> [What the exercise asks]: Pick up the Marina Font anniversary essay after its final sentence and continue it.

20th Anniversary Issue: Marina Font
As part of F-Stop Magazine’s 20th anniversary celebration we invited past featured photographers to share with us some thoughts and reflections. We asked each photographer to consider how their photographic work has changed over time, how the changes in photography over the past 20 years may have affected or influenced that change, and to share what they are up to most recently.
By Marina Font
I consider myself a photo-based artist. My work explores issues of identity: gender, memory, territory, place and origin, migration and belonging. Growing up in Argentina, my work is deeply Influenced by psychoanalysis and the forces of the unconscious. I tend to work in series. Each body of work takes a different visual approach according to the needs of the concept I am exploring and intend to portray.
My practice has been mainly studio-based. In earlier works, the photograph was a record of visual metaphors that I had constructed in the studio (Imprinted and The Weight of Things series); or the only testimony of a private performance that took place in the confinement and solitude of the studio space (El Contrato). Some images worked as single prints, others are a result of positioning together multiple images that become a piece.

> [Dataset entries]:
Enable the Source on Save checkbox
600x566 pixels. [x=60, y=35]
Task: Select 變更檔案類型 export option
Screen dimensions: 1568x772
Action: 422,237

> [Task response]:
While working on the Imprinted series, which looked into the immigrant experience and the meaning of traditions, I made a photo-based installation that was pivotal in the way I approached photography. The Oneiric Memory was based on the concept of Quilting. For this piece I have created a photo-based quilt that gathers images representing memories of dreams and nightmares, questioning some traditions that are passed on from generation to generation. The photographs, manipulated and printed on canvas, were held together with surgical stitching and laid on an infant bed alongside a pillow embroidered with words of a lullaby sung to me by my grandmother.
By association of images and the incorporation of carefully chosen elements and materials that contributed to the concept of the piece, I was able to achieve a greater significance, one that surpassed the one of a single image. The work has evolved at its own pace, its own rhythm. It was by reconnecting with the tangible that I could arrive at a deeper connection and understanding of the work.
Losing interest in the photographic image as an end-result inevitably changed my way of working. From then on, the photograph became the “blank canvas” to be later worked upon, and where the work will materialize.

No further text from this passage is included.